Data for the task ->
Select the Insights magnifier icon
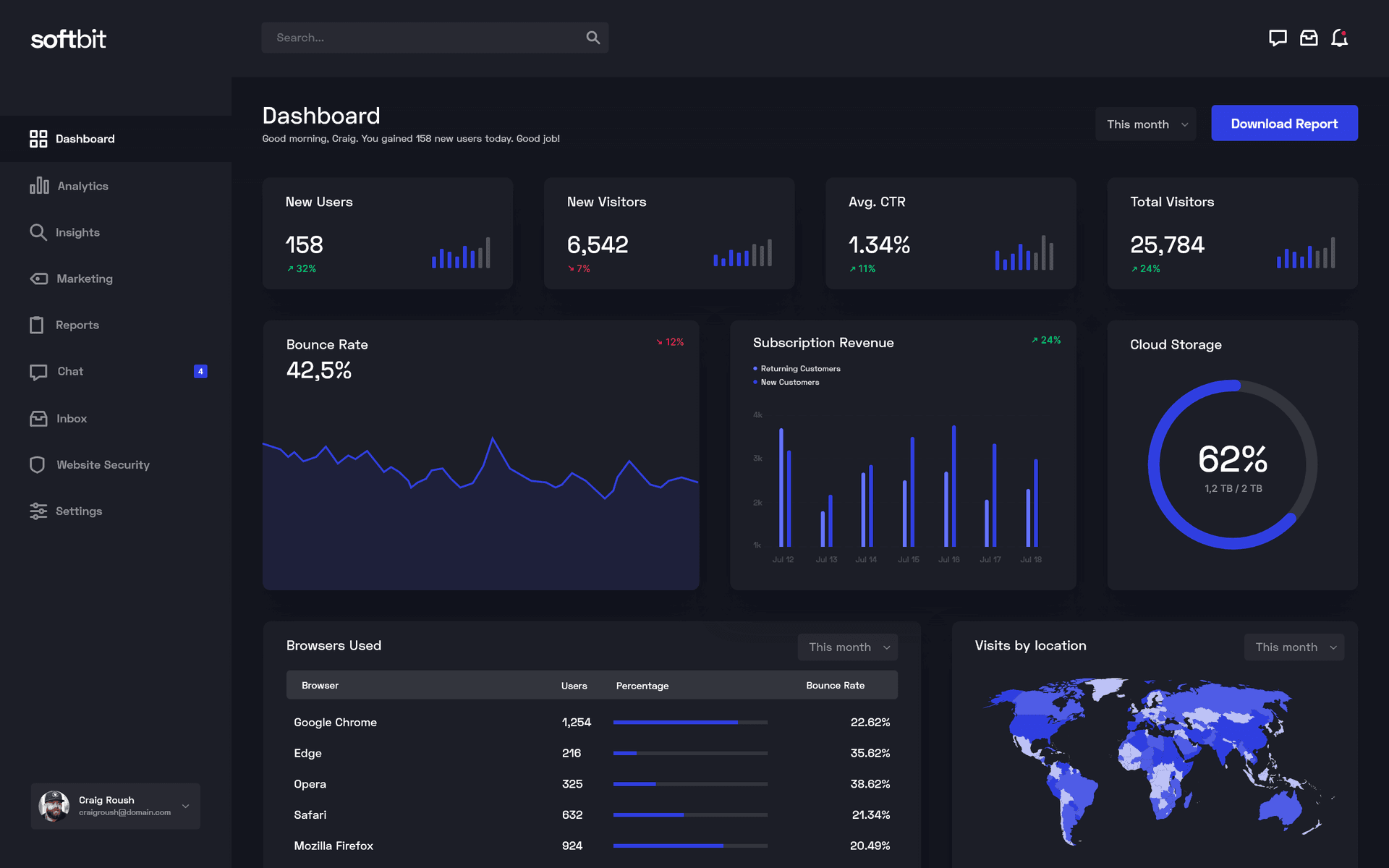This screenshot has height=868, width=1389. click(38, 232)
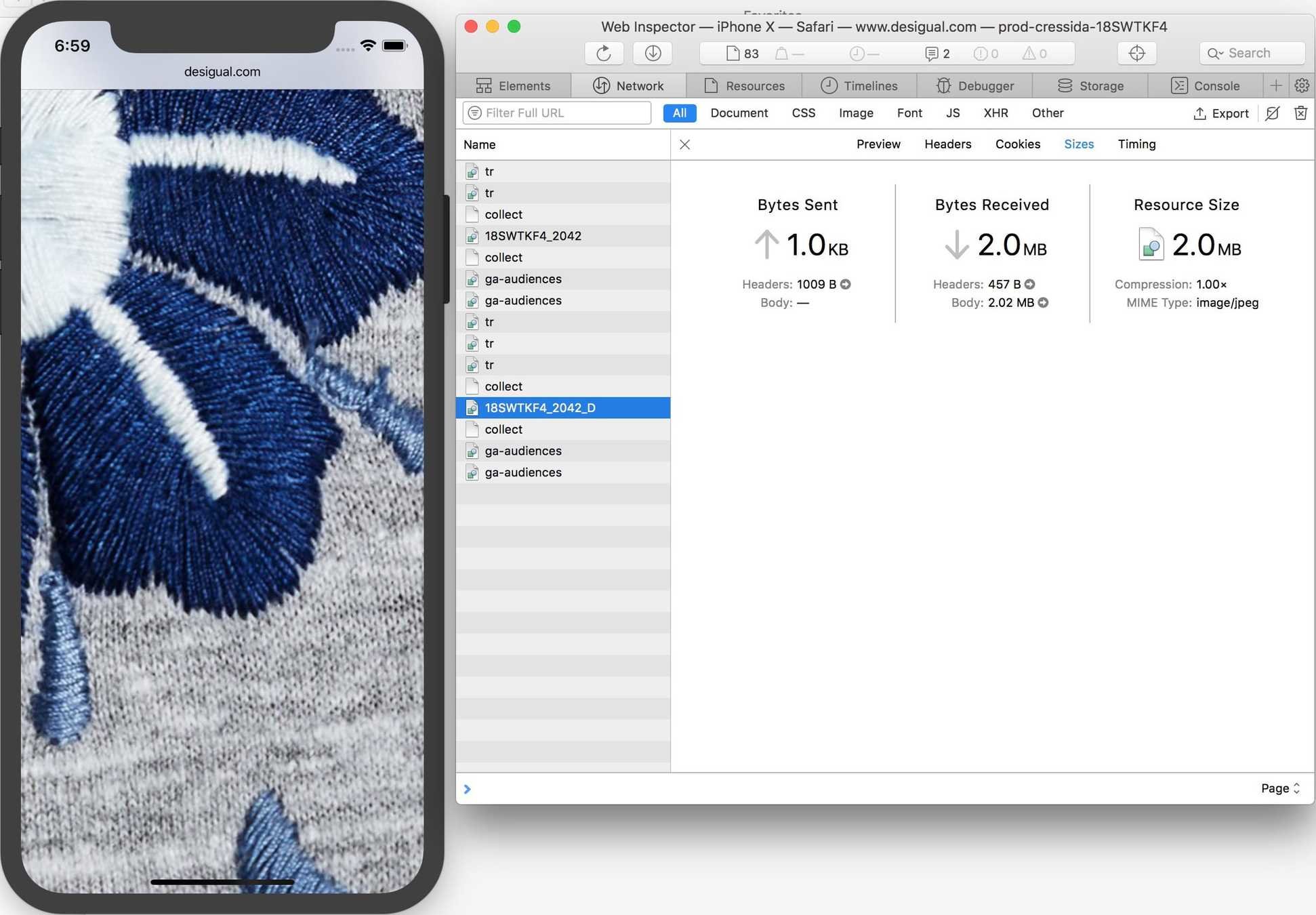Open the filter options icon in URL filter
The width and height of the screenshot is (1316, 915).
[x=474, y=113]
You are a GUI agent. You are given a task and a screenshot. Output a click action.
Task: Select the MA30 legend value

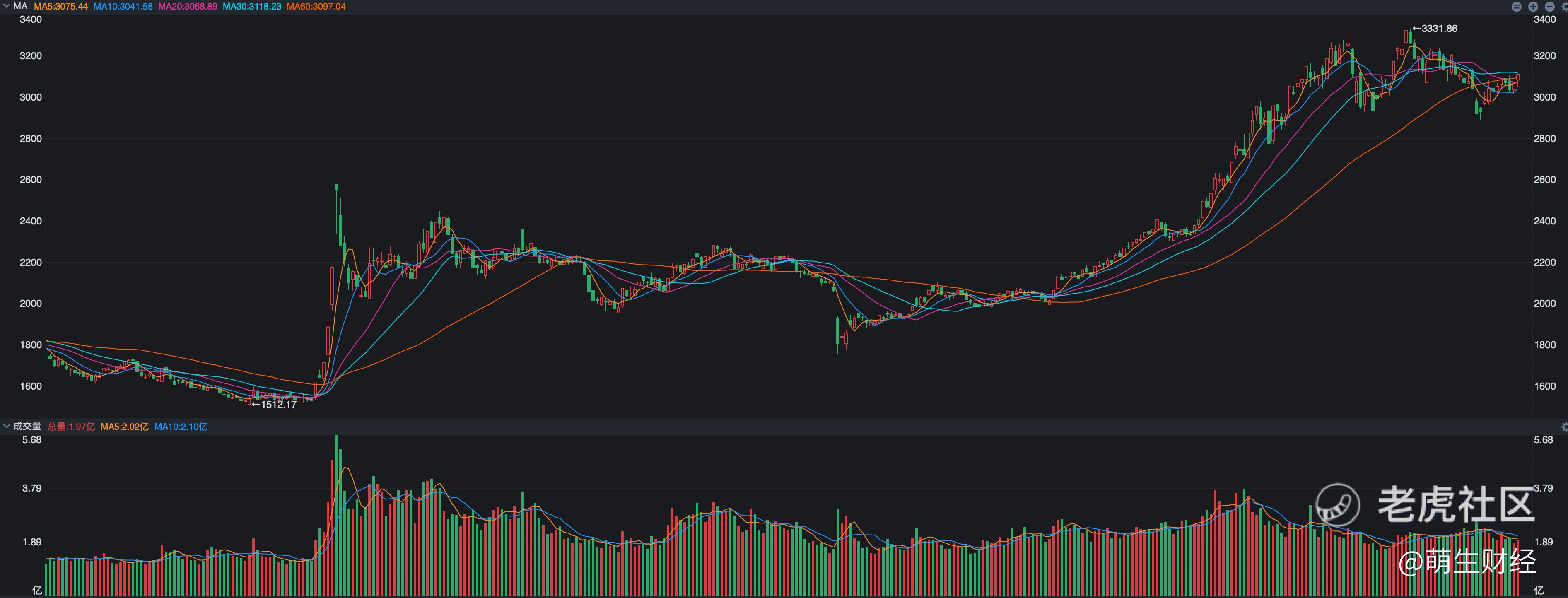pyautogui.click(x=252, y=6)
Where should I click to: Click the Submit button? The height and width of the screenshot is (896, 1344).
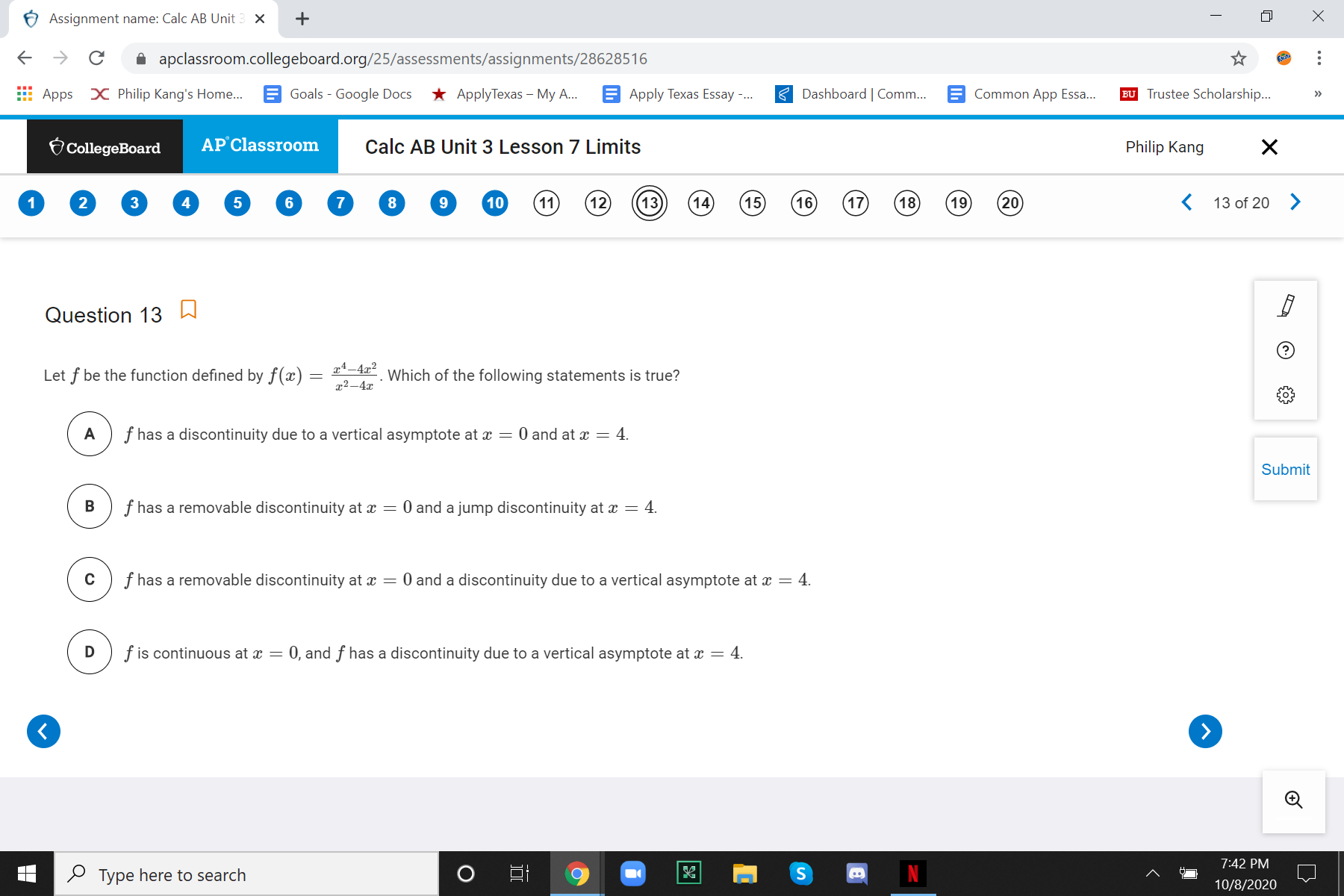point(1285,469)
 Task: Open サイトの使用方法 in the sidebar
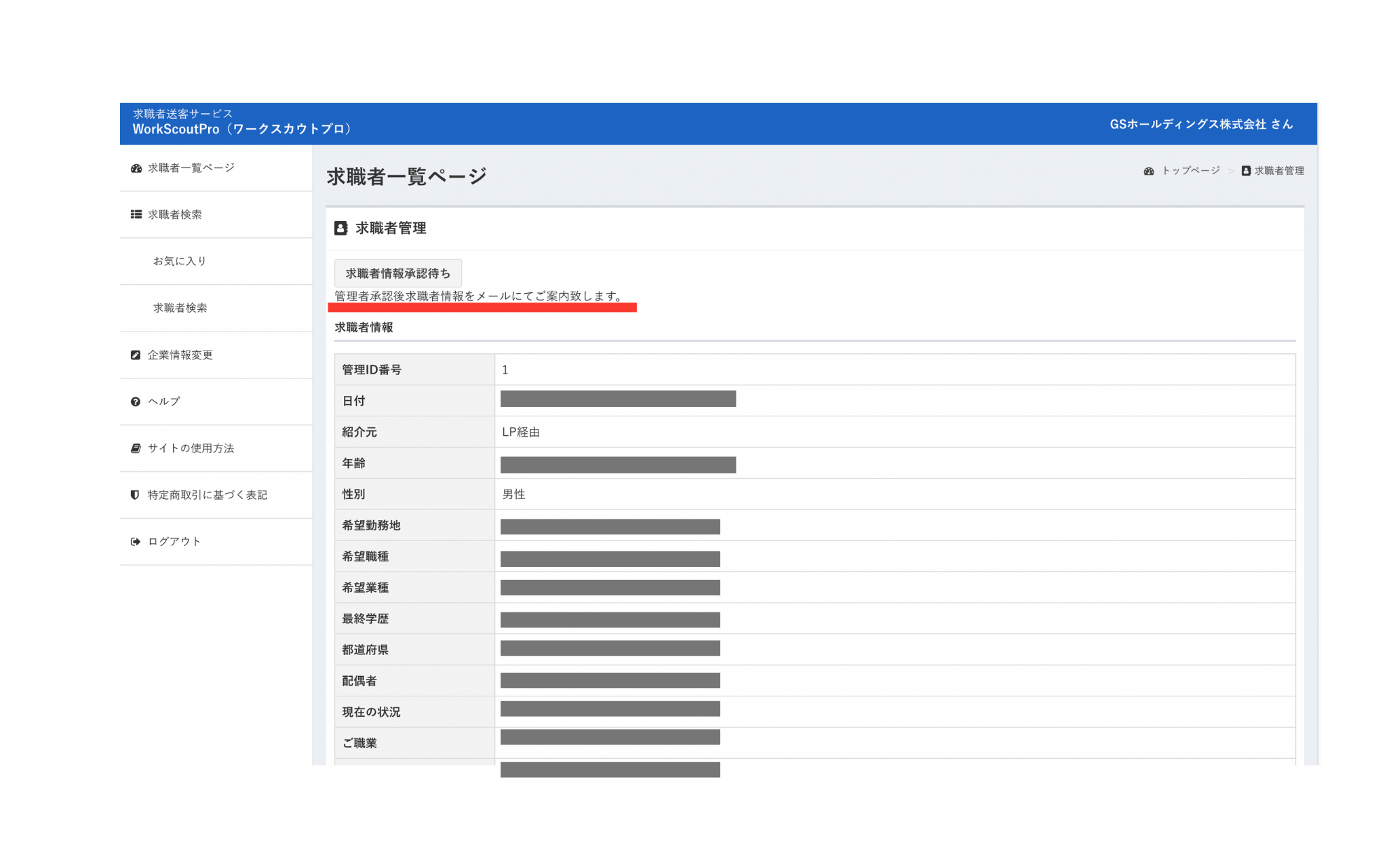(191, 448)
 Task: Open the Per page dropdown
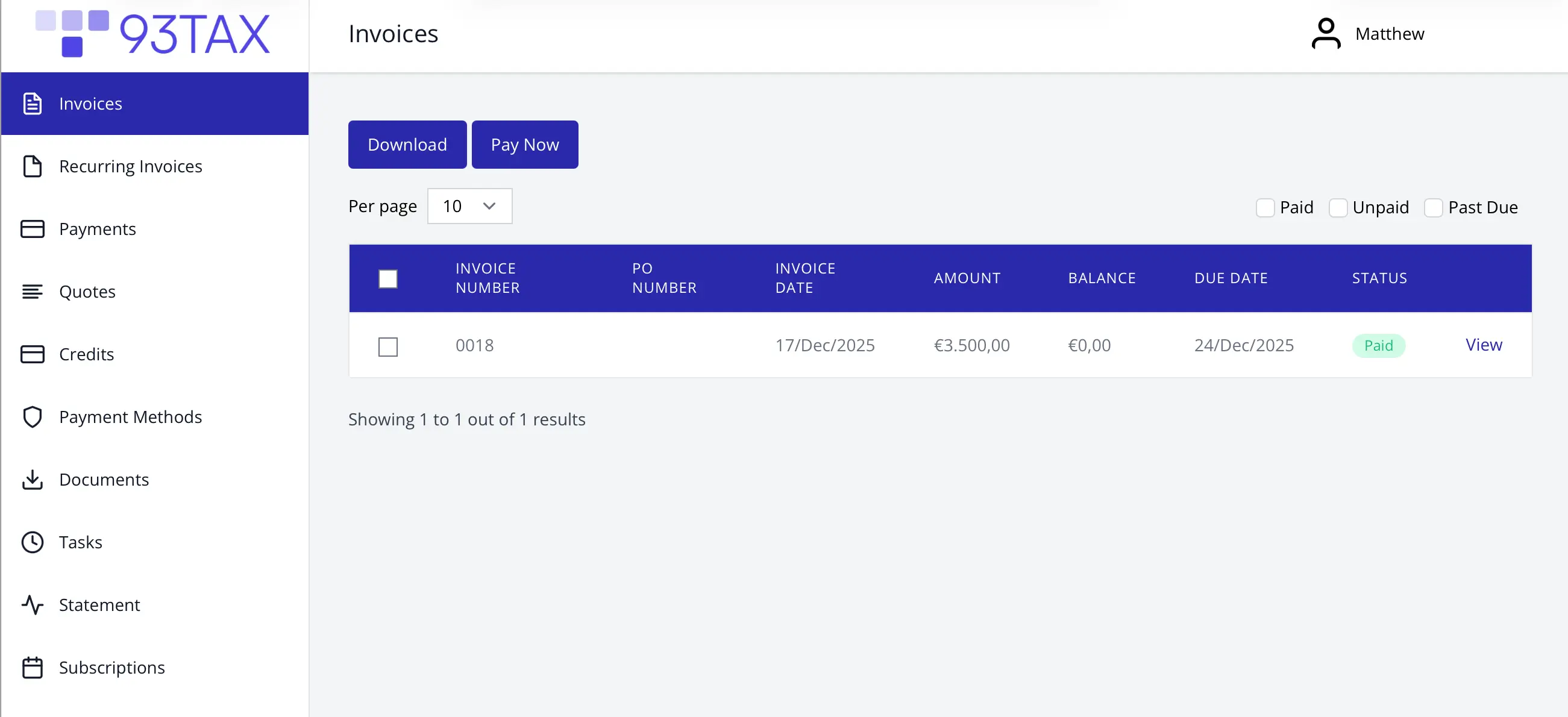click(x=469, y=206)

Exercise ->
Copy exactly the lines from the line holding "Task: Open サイトの使用方法 in the sidebar" to the final line of the listing, and leave the pictures out.

The answer ->
 Task: Open サイトの使用方法 in the sidebar
(191, 448)
 Task: Open the Per page dropdown
click(x=469, y=206)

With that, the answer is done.